## Document segment
* * * *
In a few hours, I would leave and cross back into the United States, unlike the migrants here, who would continue to wait. Before we left, I climbed onto a mound of gravel and saw long steel beams tied together by barbed wire: the border wall. At that moment, I recalled the words from a sign on the Tijuana border wall, described to me by one of the Jesuits I met. It read: “Goodbye to the American Dream, welcome to the American Nightmare.”

In July 2024, I had the privilege of traveling to the U.S.-Mexico border, thanks to a grant from Boston College High School, where I am a senior. I went to capture the current reality at our nation’s border, where shelters like Senda de Vida 2 can be found along the Mexican side. Currently, thousands of families and vulnerable people live in these shelters indefinitely, waiting to enter the United States by applying through the CBP One mobile app. The only legal pathway for migrants seeking asylum is to use the app to request an appointment with Border Patrol that, if granted, will offer them temporary parole and issue them a notice to appear in an immigration court.

Migrants across the entire border petition for one of the 1,450 appointments available each day. Appointments are given out in a lottery favoring those who have been waiting the longest. Between January 2023 and February 2024, more than 64 million requests were made by migrants. Wait times are nearing eight months, and many who apply have already traveled for months, sometimes on foot. Cartels, rampant in Mexico, often prey on traveling migrants.
* * * *
## Dataset section
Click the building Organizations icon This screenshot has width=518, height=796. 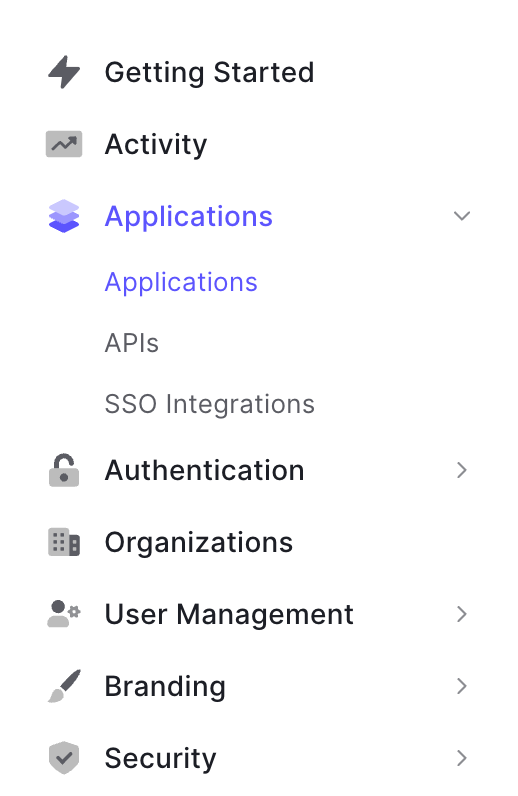[x=64, y=542]
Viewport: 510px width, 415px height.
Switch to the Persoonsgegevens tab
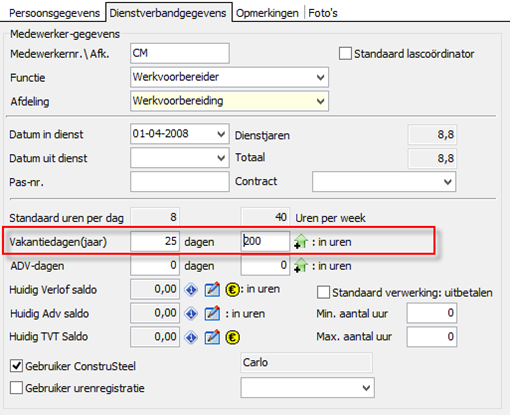coord(54,13)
* * * *
## What this exercise asks
1. Transcribe the border passage starting with "Migrants across the" and going on through "on traveling migrants.".
2. According to the border passage, how many appointments are available to migrants each day?
The listing stands apart from the border passage.

## Answers in order
1.
Migrants across the entire border petition for one of the 1,450 appointments available each day. Appointments are given out in a lottery favoring those who have been waiting the longest. Between January 2023 and February 2024, more than 64 million requests were made by migrants. Wait times are nearing eight months, and many who apply have already traveled for months, sometimes on foot. Cartels, rampant in Mexico, often prey on traveling migrants.

2. 1,450 appointments are available each day.